细数点点滴滴,重温亲人相伴的日子

日光斜斜地透过纱帘,在旧相册封面投下细密的光斑。指尖抚过烫金标题时,《家春秋》三个字泛起温润的哑光,像祖母常年摩挲的玉镯。掀开扉页的瞬间,樟脑气息裹挟着时光的颗粒扑面而来,那些被岁月压平的棱角,此刻都在记忆深处重新变得立体丰盈。

细数点点滴滴,重温亲人相伴的日子

相纸上的母亲还绾着乌油油的麻花辫,在筒子楼公共厨房翻炒辣子鸡。炒锅腾起的白烟里,她脊背弯成的弧度恰似雨后青竹,将五岁孩童的整个世界安稳地拢在油盐酱醋的奏鸣曲中。蒜瓣爆香的噼啪声穿透三十年光阴,至今仍在耳蜗里轻轻震颤。那年冬季她拆了旧毛衣给我改制手套,织针在煤油灯下拉出绵长的金线,我说指尖新萌的冻疮痒得钻心,她便放下活计捧着我的双手呵气,薄荷膏的清冽混着白兰花头油的气息,在鼻腔里结成永不消散的暖流琥珀

父亲的老式二八自行车后座藏着整个宇宙。放学路上经过食品厂,他变魔术般从工装裤兜摸出烤得焦脆的边角料饼干,我啃着锯齿状的甜蜜,将脸贴在他汗湿的棉布衬衫上,数着脊背凸起的脊椎骨如数一串神秘密码。有次暴雨突至,他脱下工装罩住我头顶,自己却淋得透湿,深夜透过阁楼地板缝隙,听见他用浓重的川音给母亲念我幼稚的作文,当读到“爸爸比杨树还高”时,低沉的笑声震得吊灯铁链叮当作响。
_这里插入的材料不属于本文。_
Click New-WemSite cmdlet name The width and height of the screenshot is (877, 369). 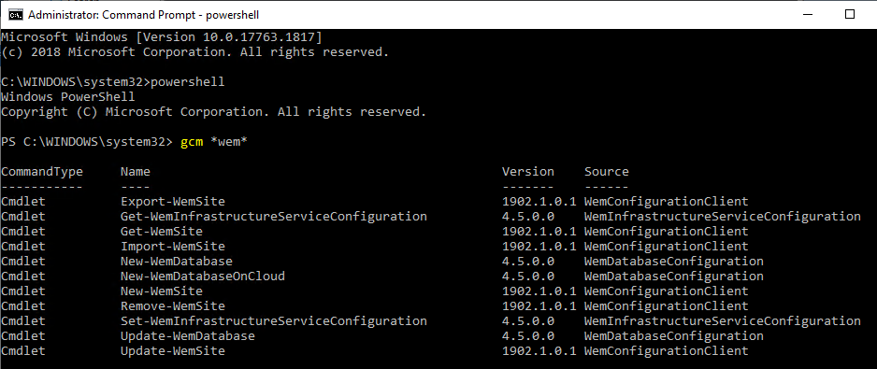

祖母的陶土药罐在蜂窝煤炉上咕嘟了半个世纪。每到惊蛰前后,她总要从樟木箱底取出绣着并蒂莲的绸布包,将晒干的车前草与枇杷叶仔细称量。药香弥散成雾气的时刻,藤椅上的老人会轻声哼唱早已失传的童谣,苍老的手指在我后背穴位游走如抚过古籍上的活字。她去世那年留下的最后一锅秋梨膏,如今还封存在青瓷坛里,每当舀出半匙冲水,那些随水汽升腾的记忆蜂群便裹着甘甜将我层层环绕。

老挂钟的铜摆依然在客摇晃,只是再也等不到晚归的脚步声叩响门环。我在家族相册的空白页夹进新的合影——婚礼上父母鬓角的霜色映着胸前的红花,满月宴里祖孙三代的指节在镜头下叠成岁月的年轮。当女儿用稚嫩的笔迹在照片背面写下“全家福”时,突然懂得亲人相伴的日子原是时光长河里的萤石,即便被水流推向远方,仍在记忆深处恒久散发着温柔的磷光。

合上相册的刹那,窗外的梧桐正抖落满身夕照。那些琐碎的生活切片经过岁月窖藏,早已在血脉中酿成陈年的酒浆。或许所谓亲情,就是无数微光时刻编织的隐形绳网,让我们在风雨飘摇时始终拥有坠落的安全感——因为无论走出多远,总有些温暖坐标永远固守在时空的某个经纬度,如同家乡屋顶上不曾熄灭的灯火。